Let $\mu_1$, $\mu_2$, ..., $\mu_{2r}$ be $(\lambda_1, \lambda_2, \ldots, \lambda_r, L,L,\ldots, L)$. According to Lind's answer, all we have to check is that, for all $n>0$, $$\frac{1}{n} \sum_k \sum_{d|n} \mu(n/d) \mu_k^d$$ is a nonnegative integer.
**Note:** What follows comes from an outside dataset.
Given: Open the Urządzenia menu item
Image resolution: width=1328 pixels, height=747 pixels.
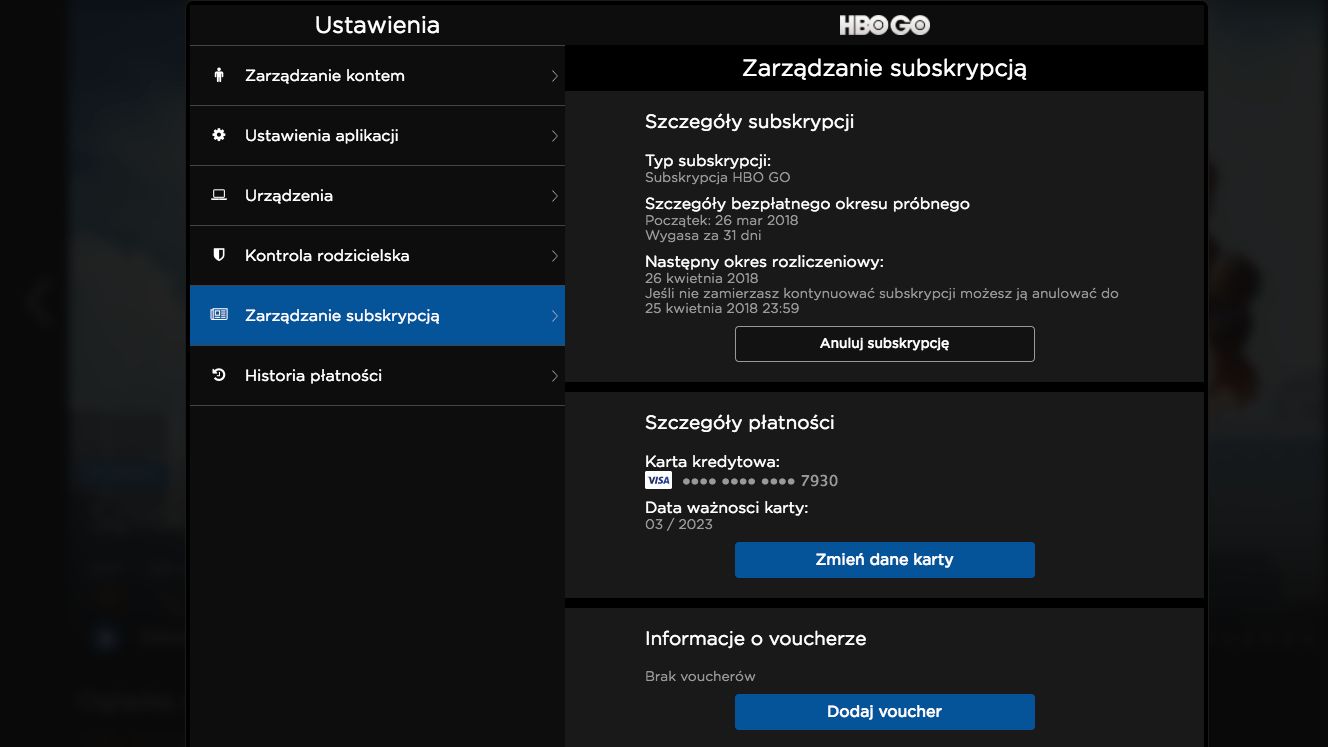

It's an integer: Let $g(x) = \prod_{i=1}^{2r} (x-\mu_i)$. Since $\lambda$ is an algebraic integer, $g$ is a monic polynomial with integer coefficients. So there is a $(2r) \times (2r)$ integer matrix $B$ with characteristic polynomial $g$ -- the companion matrix. As explained on the second paper Lind links, if $g$ is the characteristic polynomial of an integer matrix, then there is a graph theoretic interpretation of the above quantity which is manifestly integral. (I gave a slightly incorrect description of this interpretation before; I'll stick to just citing for now.)

It's nonnegative

We have $$\sum_{d|n} \mu(n/d) L^d \geq L^n - \sum_{-\infty < d<n} L^d = L^n - \frac{L^{n-1}}{1-1/L}=L^n \frac{L-2}{L-1}.$$ and $$\left| \sum_{d|n} \mu(n/d) \lambda^d \right| \leq \sum_{- \infty < d \leq n} |\lambda|^d = \frac{|\lambda|^n}{1-1/|\lambda|} = |\lambda|^n \frac{|\lambda|}{|\lambda|-1}$$

So, for every $i$, $\sum_{d|n} \mu(n/d) L^d$ is a positive integer which is greater than the norm of $\sum_{d|n} \mu(n/d) \lambda_i^d$.

So the real part of $$\sum_{i=1}^r \left( \sum_{d|n} \mu(n/d) L^d + \sum_{d|n} \mu(n/d) \lambda_i^d \right)$$ is nonnegative. By Galois symmetry, the sum is real, so it is a nonnegative real, as desired.

Disclaimer: I haven't read the paper Lind cites.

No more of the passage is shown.